» **Exercise aim**
Take from the material every line that contains the word "screenshot".

» **The data**
+--
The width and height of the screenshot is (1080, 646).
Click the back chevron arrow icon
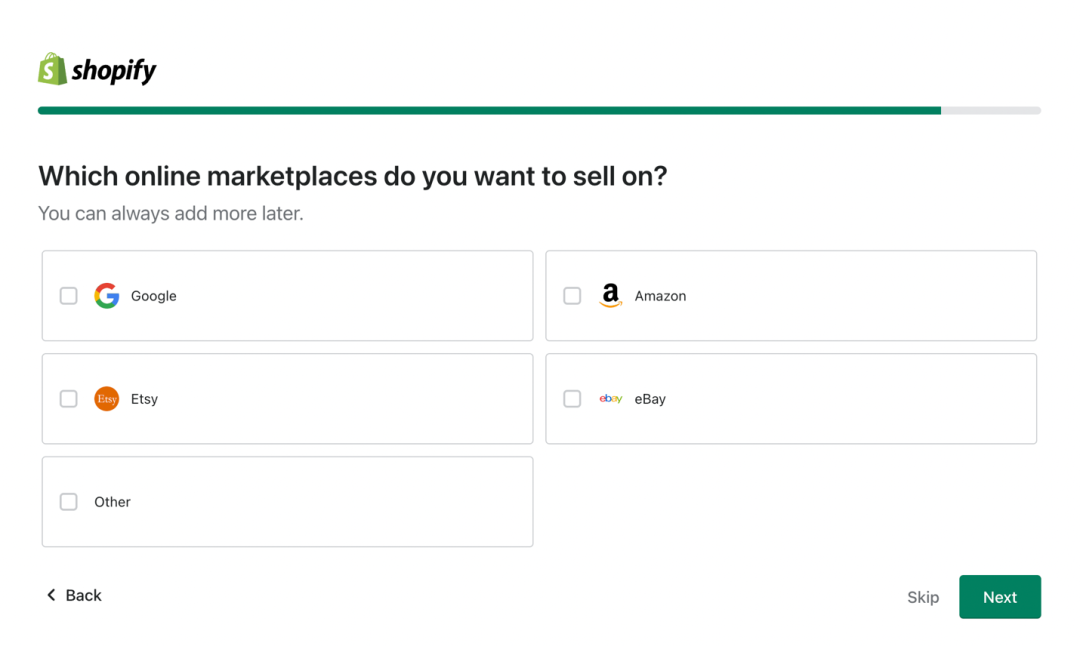click(50, 594)
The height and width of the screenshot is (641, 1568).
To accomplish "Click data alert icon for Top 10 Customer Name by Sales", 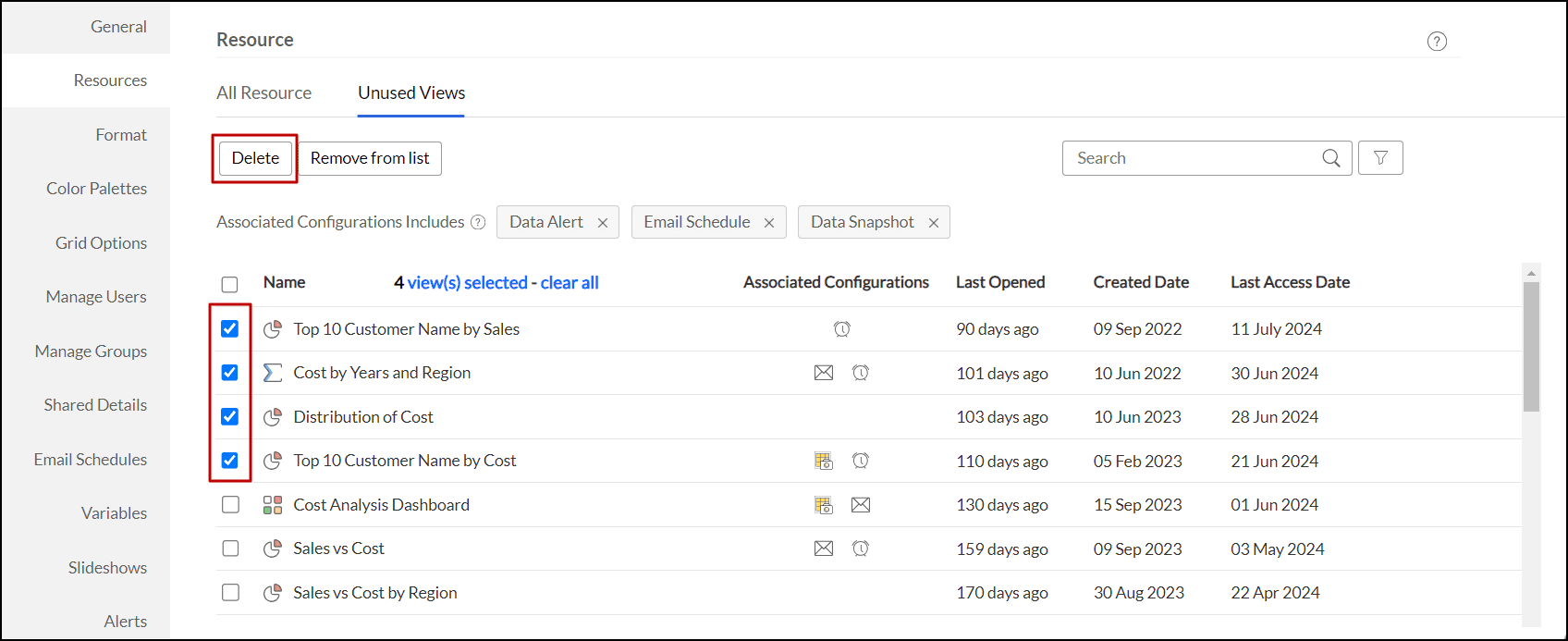I will [842, 329].
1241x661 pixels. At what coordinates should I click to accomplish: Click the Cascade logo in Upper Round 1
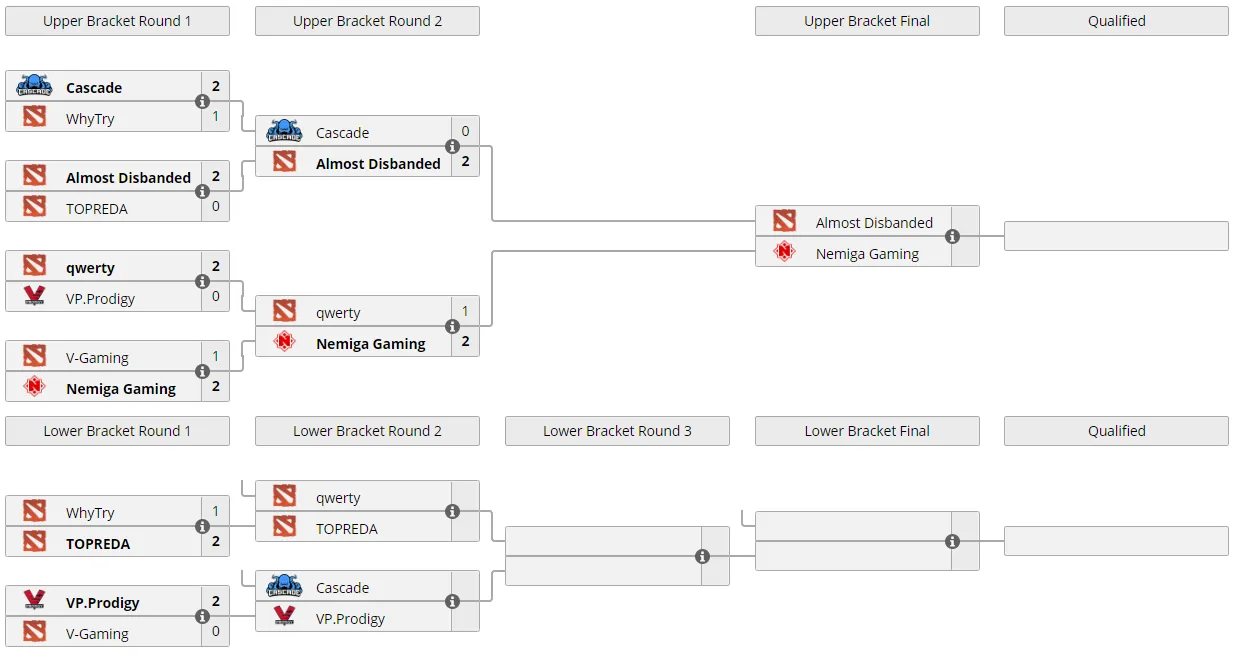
+--
» **Expected output**
The width and height of the screenshot is (1080, 646).
The height and width of the screenshot is (641, 1568).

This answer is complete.